Goy Andre
Hackensack University Medical Center, Hackensack, NJ 07601, USA.
Clin Lymphoma Myeloma. 2006 Oct;7 Suppl 1:S24-32. doi: 10.3816/clm.2006.s.005.
Mantle cell lymphoma (MCL) is one of the most challenging lymphomas to treat. In the first-line setting, high-dose therapy (HDT) and autologous stem cell transplantation or hyperCVAD/rituximab suggest benefit, especially in patients aged < 60 years. Nucleoside analogue-based regimens represent an alternate option in patients ineligible for HDT. Fludarabine in combination with cyclophosphamide or mitoxantrone has shown activity, and the results were superior with the addition of rituximab. Other cytotoxic agents, such as cladribine, clofarabine, or bendamustin, showed promising activity as well. A variety of new monoclonal antibody (MoAb) agents, such as humanized anti-CD20, alemtuzumab, anti-HLA-DR, anti-CD22 (as an immunotoxin carrier), anti-CD40, as well as MoAb-targeting TRAIL-R1 and TRAIL-R2 are being tested. Radioimmunotherapy with Yttrium 90-ibritumomab tiuxetan and Iodine 131 tositumomab have been tested alone or in combination with chemotherapy, including as part of HDT and autologous stem cell transplantation, in which they showed the best results. New vaccine modalities are exploring the use of tumor cell-based vaccines or of agents that block or activate costimulatory pathways/molecules, such as CTLA-4-Ig. Allogenic transplantation represents a potential curative option for MCL, especially nonmyeloablative transplantation, more feasible in that population. A plethora of novel biologic agents have surfaced, such as bortezomib, temsirolimus, thalidomide, lenalidomide, MoAb anti-vascular endothelial growth factor or vascular endothelial growth factor-Trap, and flavopiridol. Other targets include gene transcription through histone regulation; nuclear factor-ķB pathway; protein kinase C inhibitors; small-molecules targeting apoptosis, such as antisense Bcl-2, pan-Bcl-2 family member inhibitors; MoAb agonists of cell death receptors; caspases regulators (inhibitors of apoptosis proteins, survivin); and MDM2 antagonist regulators of p53. A molecular approach to define biomarkers might help identify subgroups of patients and help develop rational therapies.

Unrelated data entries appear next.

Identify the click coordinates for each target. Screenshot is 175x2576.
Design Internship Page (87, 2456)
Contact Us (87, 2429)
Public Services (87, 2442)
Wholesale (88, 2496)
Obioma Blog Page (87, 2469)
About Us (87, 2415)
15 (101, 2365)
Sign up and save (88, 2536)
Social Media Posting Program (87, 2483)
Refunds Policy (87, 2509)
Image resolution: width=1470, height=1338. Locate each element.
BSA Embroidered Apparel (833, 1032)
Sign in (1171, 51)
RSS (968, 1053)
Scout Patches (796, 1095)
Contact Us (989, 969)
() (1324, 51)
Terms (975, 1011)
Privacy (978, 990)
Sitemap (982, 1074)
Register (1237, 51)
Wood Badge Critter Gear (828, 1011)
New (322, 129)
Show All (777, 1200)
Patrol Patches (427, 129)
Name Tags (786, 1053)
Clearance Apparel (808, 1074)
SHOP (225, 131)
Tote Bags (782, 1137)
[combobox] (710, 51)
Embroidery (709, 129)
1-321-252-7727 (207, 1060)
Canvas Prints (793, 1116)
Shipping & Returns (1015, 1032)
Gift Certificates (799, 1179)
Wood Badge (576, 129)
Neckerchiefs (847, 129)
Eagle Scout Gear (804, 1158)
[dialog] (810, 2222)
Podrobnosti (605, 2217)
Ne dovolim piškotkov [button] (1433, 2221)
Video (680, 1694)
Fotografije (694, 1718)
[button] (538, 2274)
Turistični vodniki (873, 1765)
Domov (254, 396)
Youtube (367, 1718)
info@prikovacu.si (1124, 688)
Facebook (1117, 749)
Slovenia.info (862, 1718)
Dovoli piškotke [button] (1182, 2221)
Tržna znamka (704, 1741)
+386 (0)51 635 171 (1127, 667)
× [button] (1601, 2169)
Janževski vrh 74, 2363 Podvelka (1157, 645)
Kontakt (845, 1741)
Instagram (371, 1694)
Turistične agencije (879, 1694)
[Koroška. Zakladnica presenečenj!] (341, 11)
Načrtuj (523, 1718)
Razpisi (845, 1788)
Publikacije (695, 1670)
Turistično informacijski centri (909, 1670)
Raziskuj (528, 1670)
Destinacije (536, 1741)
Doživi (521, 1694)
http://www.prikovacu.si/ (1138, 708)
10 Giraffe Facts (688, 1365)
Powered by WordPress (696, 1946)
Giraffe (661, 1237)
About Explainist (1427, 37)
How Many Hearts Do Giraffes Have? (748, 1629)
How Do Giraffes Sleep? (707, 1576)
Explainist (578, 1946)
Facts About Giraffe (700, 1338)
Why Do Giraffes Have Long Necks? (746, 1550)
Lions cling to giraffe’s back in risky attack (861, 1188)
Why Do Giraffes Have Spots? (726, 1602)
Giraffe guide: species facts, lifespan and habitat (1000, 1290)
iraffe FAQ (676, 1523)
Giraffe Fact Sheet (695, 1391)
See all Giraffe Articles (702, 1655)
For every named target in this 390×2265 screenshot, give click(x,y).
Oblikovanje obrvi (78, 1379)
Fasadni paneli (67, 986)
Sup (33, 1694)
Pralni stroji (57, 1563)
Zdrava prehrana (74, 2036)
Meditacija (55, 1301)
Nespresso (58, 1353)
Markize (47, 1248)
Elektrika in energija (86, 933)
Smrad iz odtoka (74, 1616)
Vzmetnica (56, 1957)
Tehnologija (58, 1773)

套细胞淋巴瘤(MCL)是最难治疗的淋巴瘤之一。在一线治疗中,大剂量疗法(HDT)及自体干细胞移植或hyperCVAD/利妥昔单抗显示出益处,尤其是对于年龄<60岁的患者。基于核苷类似物的方案是不适于HDT的患者的另一种选择。氟达拉滨联合环磷酰胺或米托蒽醌已显示出活性,加入利妥昔单抗后结果更佳。其他细胞毒性药物,如克拉屈滨、氯法拉滨或苯达莫司汀,也显示出有前景的活性。多种新型单克隆抗体(MoAb)药物正在进行试验,如人源化抗CD20、阿仑单抗、抗HLA-DR、抗CD22(作为免疫毒素载体)、抗CD40,以及靶向TRAIL-R1和TRAIL-R2的MoAb。钇90-替伊莫单抗和碘131托西莫单抗的放射免疫疗法已单独或与化疗联合进行了试验,包括作为HDT和自体干细胞移植的一部分,在这些试验中它们显示出最佳结果。新的疫苗模式正在探索使用基于肿瘤细胞的疫苗或阻断或激活共刺激途径/分子的药物,如CTLA-4-Ig。异基因移植是MCL的一种潜在治愈选择,尤其是非清髓性移植,在该人群中更可行。大量新型生物制剂已出现,如硼替佐米、替西罗莫司、沙利度胺、来那度胺、抗血管内皮生长因子或血管内皮生长因子-Trap的MoAb,以及黄酮哌啶醇。其他靶点包括通过组蛋白调节的基因转录;核因子-κB途径;蛋白激酶C抑制剂;靶向凋亡的小分子,如反义Bcl-2、泛Bcl-2家族成员抑制剂;细胞死亡受体的MoAb激动剂;半胱天冬酶调节剂(凋亡蛋白抑制剂、生存素);以及p53的MDM2拮抗剂调节剂。定义生物标志物的分子方法可能有助于识别患者亚组并有助于制定合理的治疗方案。